[Stored data entries]

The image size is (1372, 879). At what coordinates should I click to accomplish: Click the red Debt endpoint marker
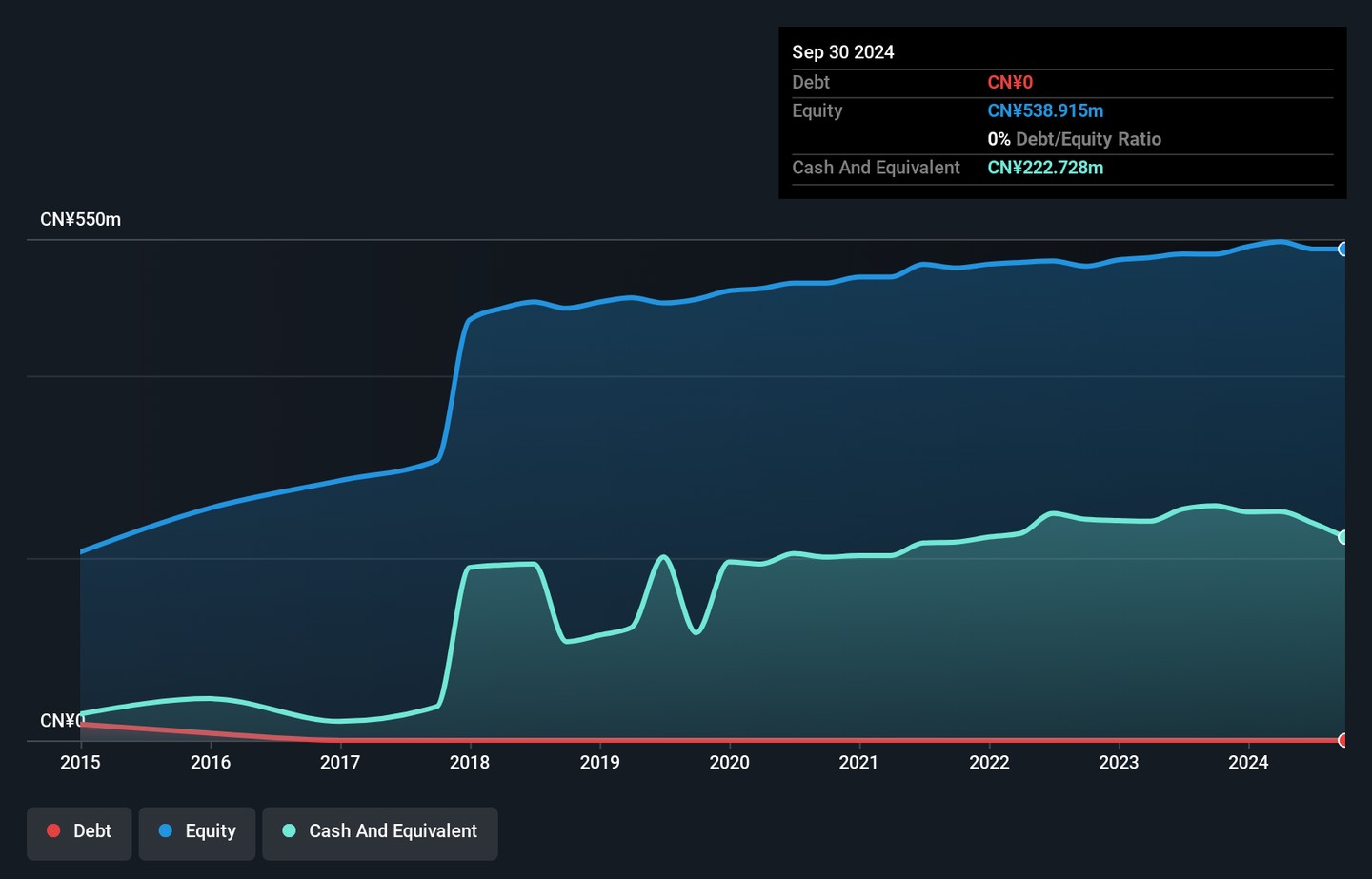click(1342, 740)
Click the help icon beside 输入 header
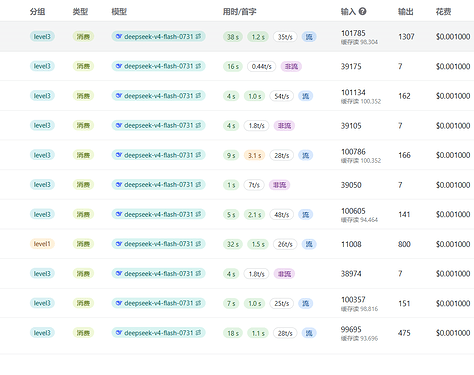Screen dimensions: 474x375 click(363, 12)
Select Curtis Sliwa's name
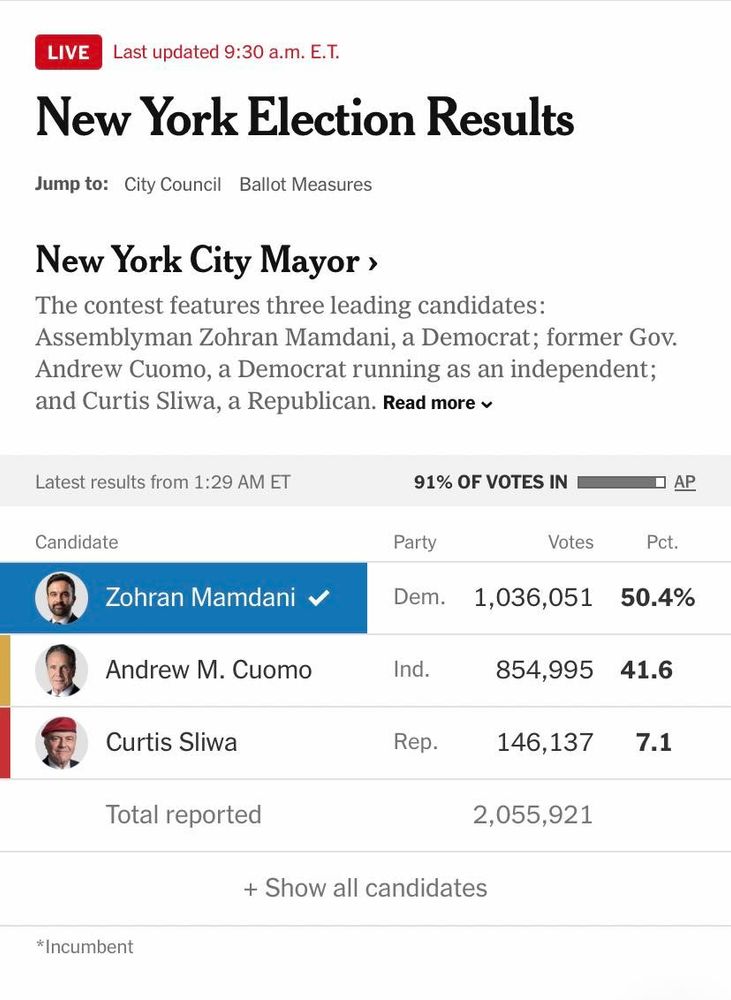 pos(171,743)
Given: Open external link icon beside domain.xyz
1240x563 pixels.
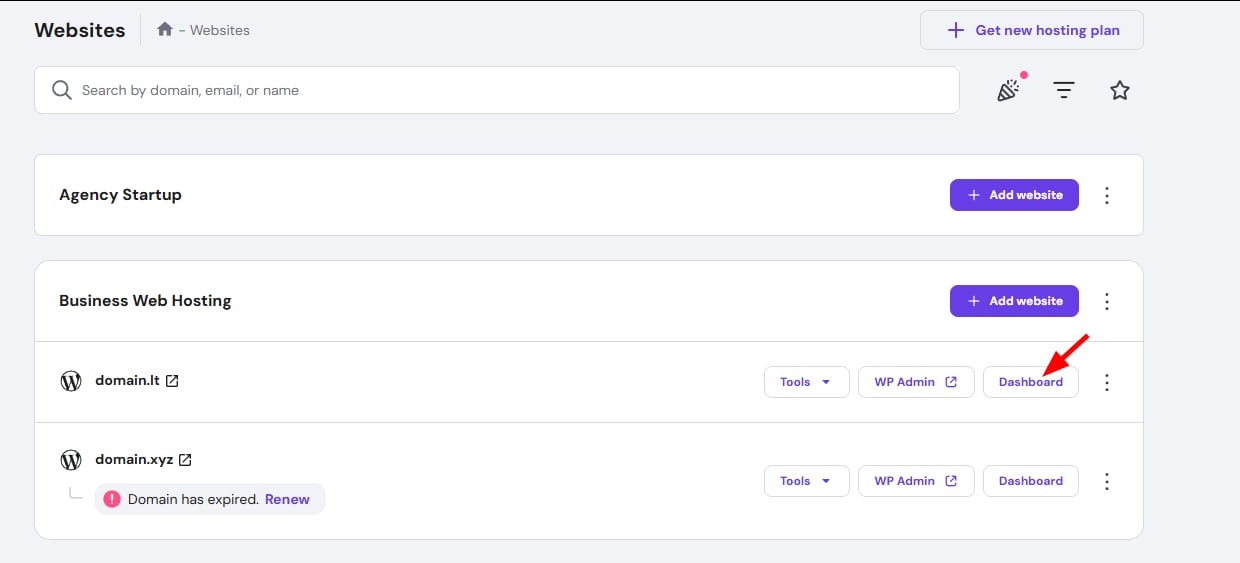Looking at the screenshot, I should point(185,460).
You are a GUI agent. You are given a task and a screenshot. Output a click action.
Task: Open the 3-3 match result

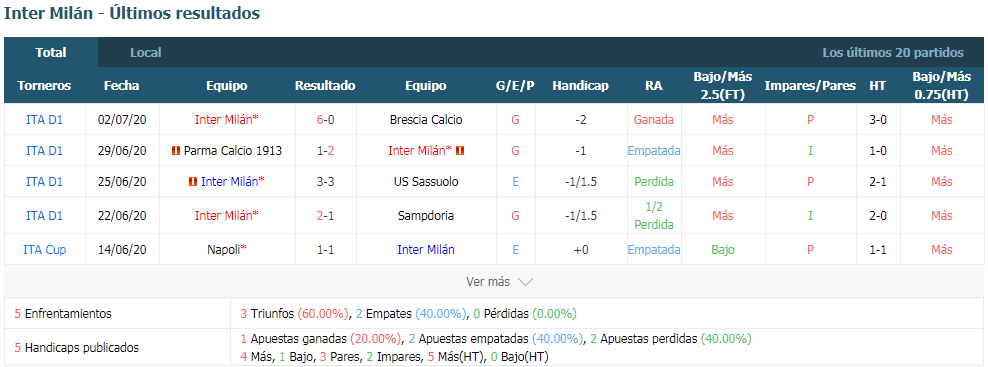tap(325, 182)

**PROBLEM STATEMENT**
Only the lines from the one containing "1240x563 pixels." through the last line of the records above should be repeated, exactly and without pictures.

**ANSWER TO THIS PROBLEM**
1240x563 pixels.
Looking at the screenshot, I should point(185,460).
You are a GUI agent. You are given a task and a screenshot. Output a click action.
Task: Open the 3-3 match result

tap(325, 182)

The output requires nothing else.